Run the cell below to set up the next slide.

from sklearn.metrics import mean_squared_error
unregularized_train = mean_squared_error(y_train, model.predict(X_train))
unregularized_test = mean_squared_error(y_test, model.predict(X_test))
regularized_lambda_train = mean_squared_error(y_train, model_regularized.predict(X_train))
regularized_lambda_validation = (-model_regularized.cv_results_['mean_test_score']).min()
regularized_lambda_test = mean_squared_error(y_test, model_regularized.predict(X_test))
regularized_lambda_degree_train = mean_squared_error(y_train, model_regularized_degree.predict(X_train))
regularized_lambda_degree_validation = (-model_regularized_degree.cv_results_['mean_test_score']).min()
regularized_lambda_degree_test = mean_squared_error(y_test, model_regularized_degree.predict(X_test))
results_df = pd.DataFrame(index=['training MSE', 'average validation MSE (across all folds)', 'test MSE']).assign(
    unregularized=[unregularized_train, np.nan, unregularized_test],
    regularized_lambda_only=[regularized_lambda_train, regularized_lambda_validation, regularized_lambda_test],
    regularized_lambda_and_degree=[regularized_lambda_degree_train, regularized_lambda_degree_validation, regularized_lambda_degree_test]
)

Data listing -
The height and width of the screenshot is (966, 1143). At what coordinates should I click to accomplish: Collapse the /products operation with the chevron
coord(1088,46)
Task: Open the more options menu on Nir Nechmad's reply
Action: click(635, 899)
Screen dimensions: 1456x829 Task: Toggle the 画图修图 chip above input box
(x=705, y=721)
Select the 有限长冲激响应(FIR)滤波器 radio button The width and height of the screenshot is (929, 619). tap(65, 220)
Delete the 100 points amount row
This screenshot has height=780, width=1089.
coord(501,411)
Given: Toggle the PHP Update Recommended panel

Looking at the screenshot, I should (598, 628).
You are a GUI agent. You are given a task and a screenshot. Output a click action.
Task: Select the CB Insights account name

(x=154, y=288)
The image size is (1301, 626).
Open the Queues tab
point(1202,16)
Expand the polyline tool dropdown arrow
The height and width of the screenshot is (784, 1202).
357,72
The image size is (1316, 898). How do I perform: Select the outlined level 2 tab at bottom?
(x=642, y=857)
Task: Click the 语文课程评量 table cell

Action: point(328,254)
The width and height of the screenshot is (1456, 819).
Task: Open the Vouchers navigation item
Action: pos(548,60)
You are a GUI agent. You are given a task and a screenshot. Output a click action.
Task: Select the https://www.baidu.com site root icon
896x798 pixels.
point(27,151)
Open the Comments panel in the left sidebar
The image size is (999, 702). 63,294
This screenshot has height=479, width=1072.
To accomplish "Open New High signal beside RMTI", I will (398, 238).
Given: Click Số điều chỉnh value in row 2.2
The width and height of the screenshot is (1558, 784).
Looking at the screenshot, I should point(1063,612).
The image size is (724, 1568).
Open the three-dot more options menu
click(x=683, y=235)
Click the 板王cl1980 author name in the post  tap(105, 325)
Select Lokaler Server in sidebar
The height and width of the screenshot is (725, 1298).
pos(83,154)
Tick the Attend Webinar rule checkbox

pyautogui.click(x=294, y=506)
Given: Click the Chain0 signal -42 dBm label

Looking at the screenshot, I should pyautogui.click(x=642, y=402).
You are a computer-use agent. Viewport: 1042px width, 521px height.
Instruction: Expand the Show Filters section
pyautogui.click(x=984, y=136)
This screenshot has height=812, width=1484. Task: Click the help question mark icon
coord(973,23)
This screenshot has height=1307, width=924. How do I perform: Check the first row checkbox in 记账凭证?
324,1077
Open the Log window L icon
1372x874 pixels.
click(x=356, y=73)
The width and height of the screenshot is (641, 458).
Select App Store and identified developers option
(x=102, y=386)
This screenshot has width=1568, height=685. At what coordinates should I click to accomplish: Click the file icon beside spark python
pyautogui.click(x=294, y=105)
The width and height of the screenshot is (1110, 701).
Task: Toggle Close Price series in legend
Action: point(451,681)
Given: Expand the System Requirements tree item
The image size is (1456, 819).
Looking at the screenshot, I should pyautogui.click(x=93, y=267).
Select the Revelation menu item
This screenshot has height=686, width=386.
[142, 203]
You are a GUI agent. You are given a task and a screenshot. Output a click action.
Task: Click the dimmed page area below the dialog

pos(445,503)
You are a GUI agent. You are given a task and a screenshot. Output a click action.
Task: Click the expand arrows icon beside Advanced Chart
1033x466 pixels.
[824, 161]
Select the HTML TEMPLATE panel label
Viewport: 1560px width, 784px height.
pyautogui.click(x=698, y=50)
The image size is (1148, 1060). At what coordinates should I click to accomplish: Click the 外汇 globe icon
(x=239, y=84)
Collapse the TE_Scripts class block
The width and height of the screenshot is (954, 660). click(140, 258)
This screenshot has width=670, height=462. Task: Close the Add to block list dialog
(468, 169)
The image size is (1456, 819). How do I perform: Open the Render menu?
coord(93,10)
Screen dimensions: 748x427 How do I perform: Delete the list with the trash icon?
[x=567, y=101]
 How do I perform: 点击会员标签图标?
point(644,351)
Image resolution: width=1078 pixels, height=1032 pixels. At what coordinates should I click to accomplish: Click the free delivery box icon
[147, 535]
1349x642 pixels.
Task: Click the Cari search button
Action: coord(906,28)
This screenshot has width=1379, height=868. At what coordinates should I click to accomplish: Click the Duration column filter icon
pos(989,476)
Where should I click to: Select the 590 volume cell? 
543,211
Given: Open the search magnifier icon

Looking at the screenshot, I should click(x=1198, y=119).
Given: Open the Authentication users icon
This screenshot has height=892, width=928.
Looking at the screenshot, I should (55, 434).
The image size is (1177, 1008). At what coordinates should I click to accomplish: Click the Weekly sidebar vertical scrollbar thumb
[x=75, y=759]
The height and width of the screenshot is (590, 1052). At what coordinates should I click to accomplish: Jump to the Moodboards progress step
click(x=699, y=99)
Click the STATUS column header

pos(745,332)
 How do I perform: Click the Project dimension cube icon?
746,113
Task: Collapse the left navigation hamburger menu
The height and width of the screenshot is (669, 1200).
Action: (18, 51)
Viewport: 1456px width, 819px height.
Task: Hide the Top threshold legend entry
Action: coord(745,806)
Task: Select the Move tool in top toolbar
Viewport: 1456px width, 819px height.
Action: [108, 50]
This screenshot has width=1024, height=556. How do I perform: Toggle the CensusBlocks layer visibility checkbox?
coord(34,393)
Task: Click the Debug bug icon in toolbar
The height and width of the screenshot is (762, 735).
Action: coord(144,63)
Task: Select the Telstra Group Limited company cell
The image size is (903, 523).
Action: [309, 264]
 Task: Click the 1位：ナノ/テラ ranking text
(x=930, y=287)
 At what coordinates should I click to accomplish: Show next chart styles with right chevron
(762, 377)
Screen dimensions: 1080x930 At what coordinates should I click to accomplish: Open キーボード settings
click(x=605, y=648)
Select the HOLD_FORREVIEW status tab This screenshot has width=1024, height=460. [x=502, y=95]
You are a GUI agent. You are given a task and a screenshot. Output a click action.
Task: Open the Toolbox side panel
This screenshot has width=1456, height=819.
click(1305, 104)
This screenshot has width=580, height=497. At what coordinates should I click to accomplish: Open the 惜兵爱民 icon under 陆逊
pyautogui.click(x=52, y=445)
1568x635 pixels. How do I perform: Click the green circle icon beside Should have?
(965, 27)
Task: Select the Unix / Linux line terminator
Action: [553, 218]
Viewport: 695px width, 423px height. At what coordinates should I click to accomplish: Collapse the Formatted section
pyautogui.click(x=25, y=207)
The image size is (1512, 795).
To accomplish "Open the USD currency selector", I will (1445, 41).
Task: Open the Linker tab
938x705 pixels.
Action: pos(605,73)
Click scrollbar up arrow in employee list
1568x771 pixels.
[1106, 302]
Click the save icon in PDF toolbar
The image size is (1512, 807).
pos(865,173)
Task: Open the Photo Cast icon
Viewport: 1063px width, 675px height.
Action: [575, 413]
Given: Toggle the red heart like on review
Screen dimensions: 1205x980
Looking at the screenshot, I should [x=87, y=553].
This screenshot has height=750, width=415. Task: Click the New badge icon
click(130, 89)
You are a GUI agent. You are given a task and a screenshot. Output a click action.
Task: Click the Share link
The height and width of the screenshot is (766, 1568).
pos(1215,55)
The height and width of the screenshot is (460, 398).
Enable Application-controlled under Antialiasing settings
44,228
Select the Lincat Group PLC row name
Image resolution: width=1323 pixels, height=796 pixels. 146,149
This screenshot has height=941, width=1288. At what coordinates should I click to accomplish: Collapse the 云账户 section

Instructions -
1) In the mean squared error code, what row labels are given to results_df? List every one.
2) Do these statements agree with the mean squared error code? Answer yes or no for each and quote the words that decide it.
(a) The unregularized column holds no value for validation MSE.
(b) The validation MSE for the lambda-only model is computed by calling mean_squared_error on the test data.
(c) The mean_squared_error function is imported from sklearn.metrics.
3) Pick up the mean squared error code from its last line and write what comes next.
The items have no connection to the mean squared error code.

Replies -
1)
- training MSE
- average validation MSE (across all folds)
- test MSE

2)
(a) Yes: "unregularized=[unregularized_train, np.nan, unregularized_test]"
(b) No: "regularized_lambda_validation = (-model_regularized.cv_results_['mean_test_score']).min()"
(c) Yes: "from sklearn.metrics import mean_squared_error"

3)
reprs = {'unregularized': '<b><span style="color:#ff7f0f">Unregularized (Degree 25)</span></b>',
         'regularized_lambda_only': '<b><span style="color:green">Regularized (Degree 25)<br><small>Used cross-validation to choose $\lambda$</span></b>',
         'regularized_lambda_and_degree': '<b><span style="color:skyblue">Regularized (Degree 3)<br><small>Used cross-validation to choose $\lambda$ and degree</small></span></b>'}

results_df_str = results_df.to_html()
for rep in reprs:
    results_df_str = results_df_str.replace(rep, reprs[rep])

Comparing training, validation, and test errors

• Let's compare the training and testing error of the three polynomials below.

polyfig

display(HTML(results_df_str))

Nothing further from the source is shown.